I know this is a special case of Sobolev embedding theorem but I heard there is a simple way to prove this special case. Seems to start with the dense subset $C^\infty [a,b]$. Construct a Cauchy sequence for any function in $H^1$. I'm lost as to what to do next?
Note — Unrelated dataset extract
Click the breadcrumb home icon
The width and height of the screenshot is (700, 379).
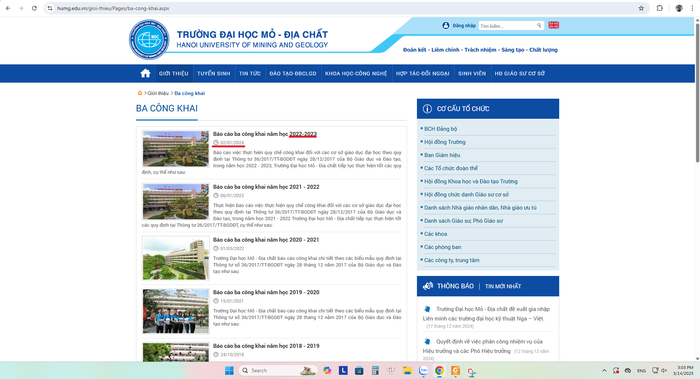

Someone suggest that $\forall v\in H^1\cap C^\infty$, $|v(x)-v(y)|=|\int_x^y{v'(t)}dt| \leq |\int_x^y{1^2}dt||\int_x^y{v'(t)^2}dt| \leq \sqrt{y-x}\| v\|_1$. This imply $v$ is Holder continuous, but is that true for general $H^1$ function?
And that is not equicontinuity, $\forall \epsilon ,\exists \delta,\forall x,y \text{ s.t. } |x-y|<\delta,|v(x)-v(y)|<\epsilon ,\forall v$ ,$\delta$ should solely depend on $\epsilon$. However, in our case, $\delta$ has to rely on choice of function.
Given: a sequence of smooth functions $v_j$ that is convergent in $H^1$.
Goal: show that $v_j$ converge in $C^0$.
Method: prove that $\|v_j-v_k\|_{C^0}$ is small when $\|v_j-v_k\|_{H^1}$ is small.
Details: let $u=v_j-v_k$. Note that $|\int_a^b u|\le \sqrt{b-a}\sqrt{\int_a^b u_j^2}\le \sqrt{b-a}\|u\|_{H^1}$. By the mean value theorem for integrals, $u$ attains the value $m=\frac{1}{b-a}\int_a^b u$ at some point $x_0$. Then your continuity estimate gives $$|u(x)-m|\le \sqrt{|x-x_0|}\|u\|_{H^1}\le \sqrt{b-a}\|u\|_{H^1}$$ for all $x\in [a,b]$. Thus, $$ \|u\|_{C^0}\le m+ \sqrt{b-a}\|u\|_{H^1} \le \frac{1}{\sqrt{b-a}}\|u\|_{H^1}+ \sqrt{b-a}\|u\|_{H^1} $$
Mission accomplished: the sequence $v_j$ is Cauchy in $C^0[a,b]$, and therefore converges there.